Verlöschendes Licht

Von Dr. Manuel Ruoff

Das Ende der letzten Deutschen Kaiserin – Vor 90 Jahren starb Auguste Viktoria

Neben der legendären Königin Luise zählt Auguste Viktoria wegen ihres sozialen und kirchlichen Engagements sowie ihrer fürsorglichen Art zu den beliebtesten Landesmüttern Preußens. Am 11. April 1921 starb die letzte preußische Königin im niederländischen Exil im Haus Doorn.

Wenn Auguste Viktoria auch unpolitischer war als Luise und weniger Einfluss auf die Politik des Königs und damit des Landes nahm, so gibt es doch bemerkenswerte Gemeinsamkeiten. Beide Frauen erfreuten und erfreuen sich einer breiteren Akzeptanz als ihre Ehemänner. Und dennoch bewunderten beide ihre Männer und standen zu ihnen in Treue fest. Dem Tode beider ging eine schwarze Stunde der Hohenzollerndynastie voraus. Bei Luise war es der Vierte Koalitionskrieg mit der Doppelschlacht von Jena und Auerstedt sowie dem Tilsiter Frieden, dem die Besatzungsherrschaft der Franzosen folgte. Bei Auguste Viktoria war es der Erste Weltkrieg mit der Novemberrevolution, dem die Herrschaft der Revolutionäre beziehungsweise Republikaner folgte.

__Arbeitsauftrag 1__:
Sammle alle Zeilen, in denen das Wort „with“ vorkommt, und schreibe sie unverändert ab.

__Vorliegende Zeilen__:
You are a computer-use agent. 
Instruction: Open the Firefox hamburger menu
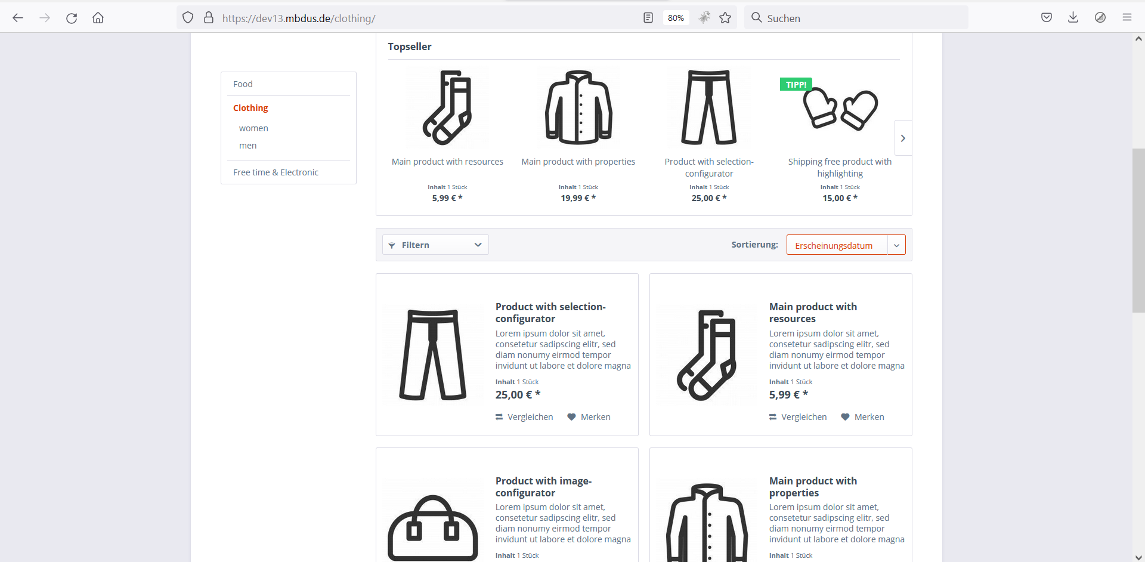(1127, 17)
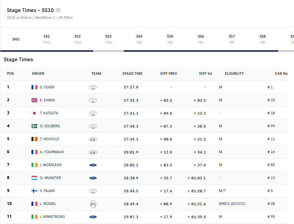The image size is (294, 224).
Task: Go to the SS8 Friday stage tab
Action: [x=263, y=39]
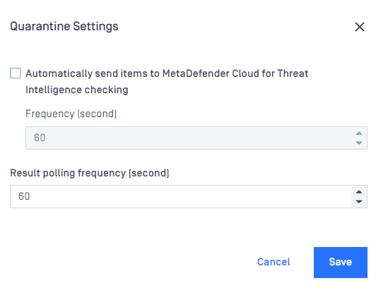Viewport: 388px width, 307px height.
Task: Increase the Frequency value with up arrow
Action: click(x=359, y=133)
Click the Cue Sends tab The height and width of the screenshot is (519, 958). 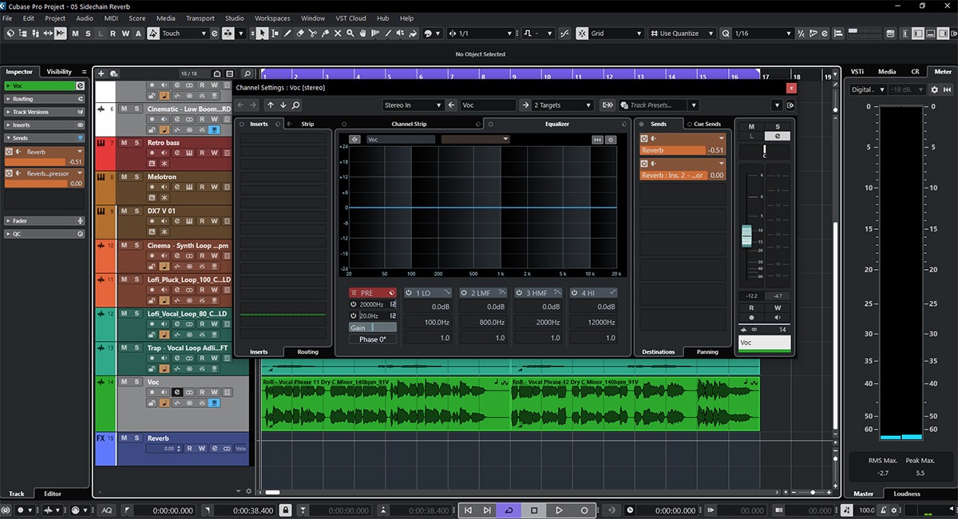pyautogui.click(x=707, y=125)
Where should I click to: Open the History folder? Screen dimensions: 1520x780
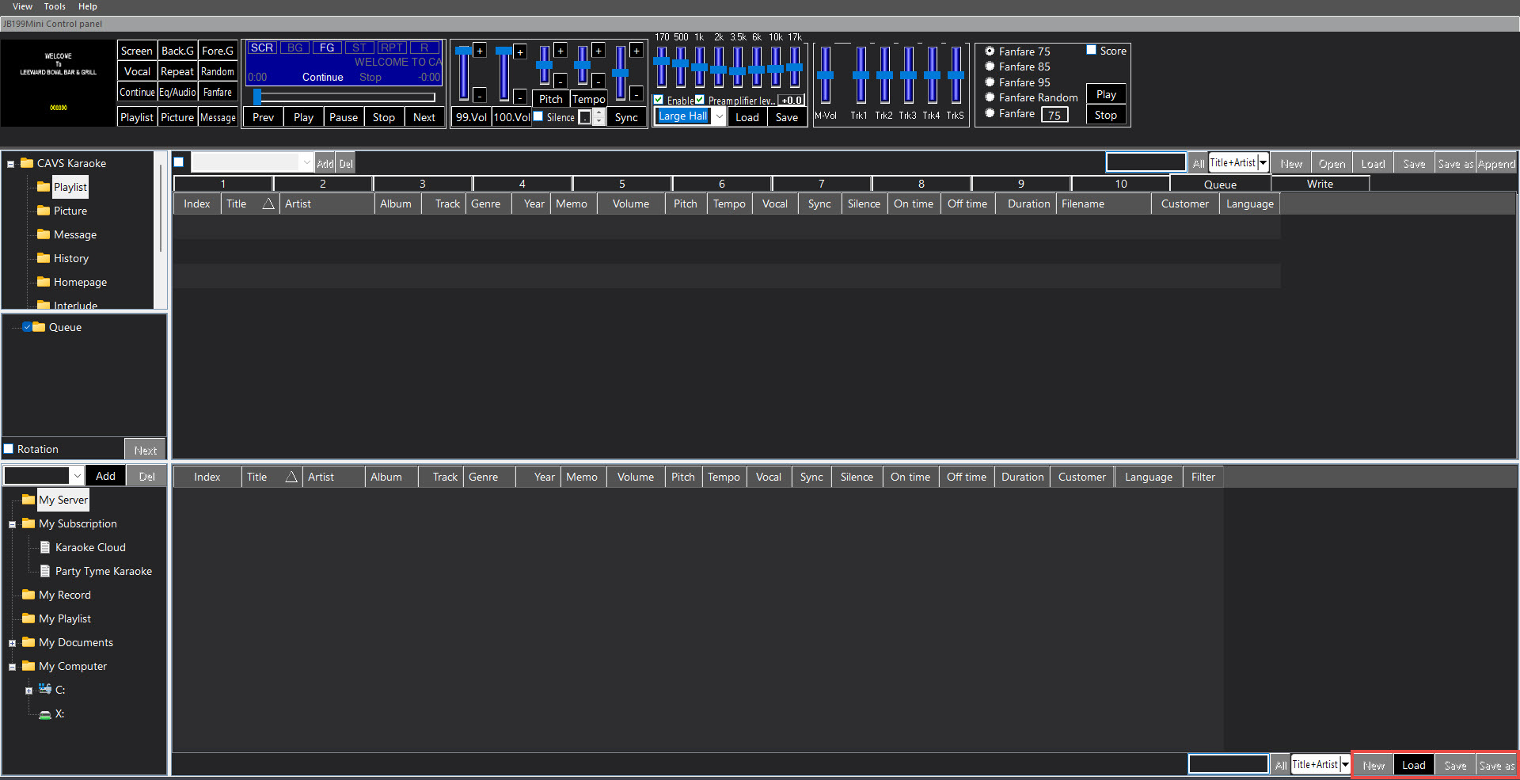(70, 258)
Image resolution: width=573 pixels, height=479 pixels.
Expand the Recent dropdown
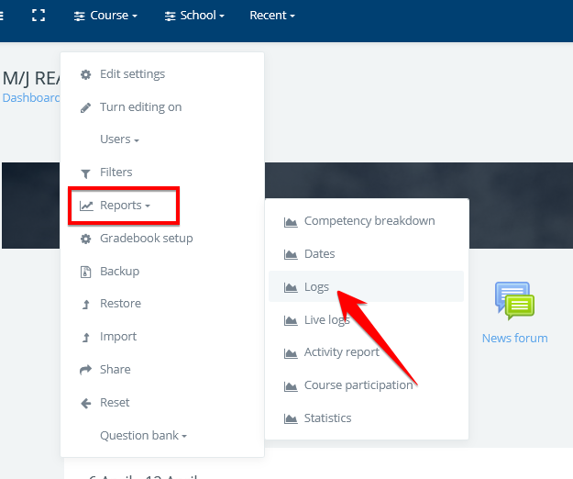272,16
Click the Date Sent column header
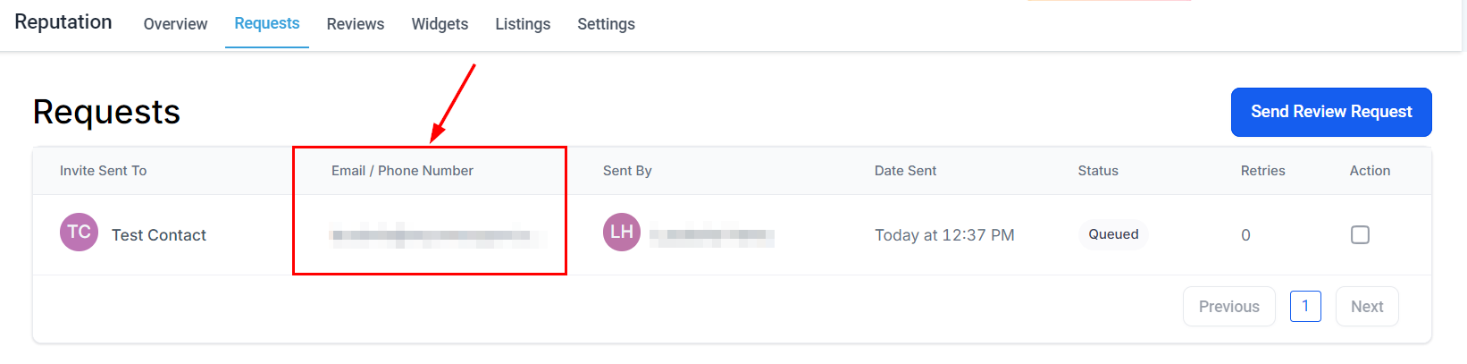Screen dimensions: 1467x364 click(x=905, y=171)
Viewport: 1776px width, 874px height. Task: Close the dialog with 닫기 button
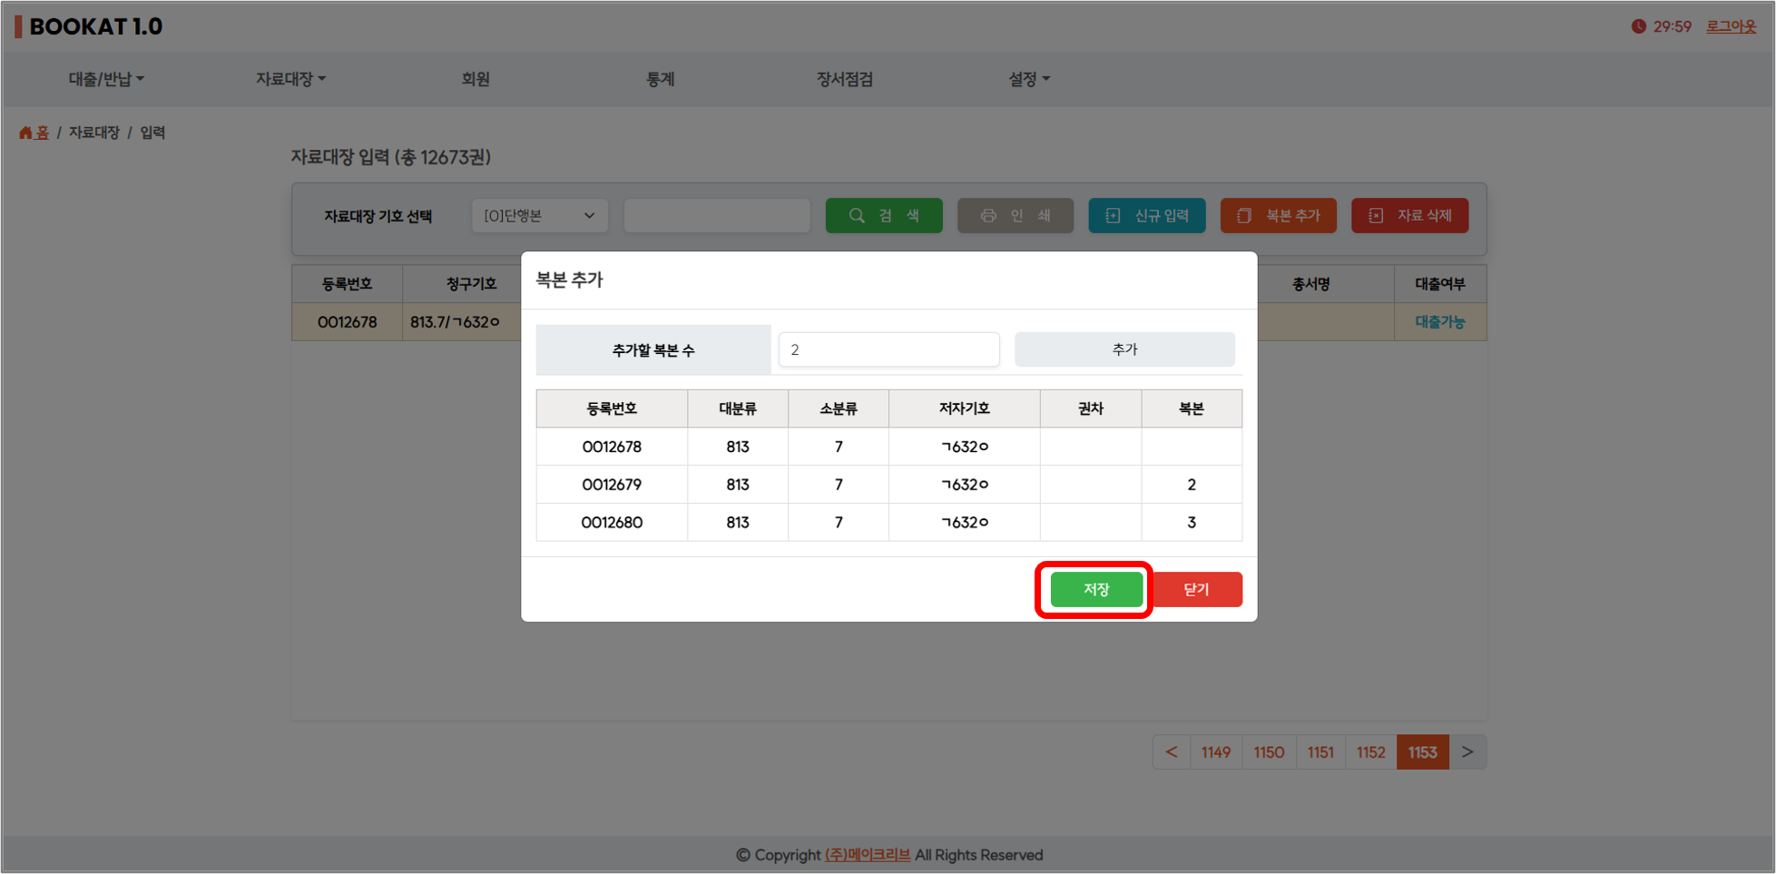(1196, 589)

__Arbeitsauftrag 2__:
Wo starb Auguste Viktoria laut dem Text über die letzte Deutsche Kaiserin?

__Vollständige Lösung 1__:
Task: Increase the Frequency value with up arrow
Viewport: 1776px width, 874px height. Task: Close the dialog with 닫기 button

__Vollständige Lösung 2__:
Im niederländischen Exil im Haus Doorn.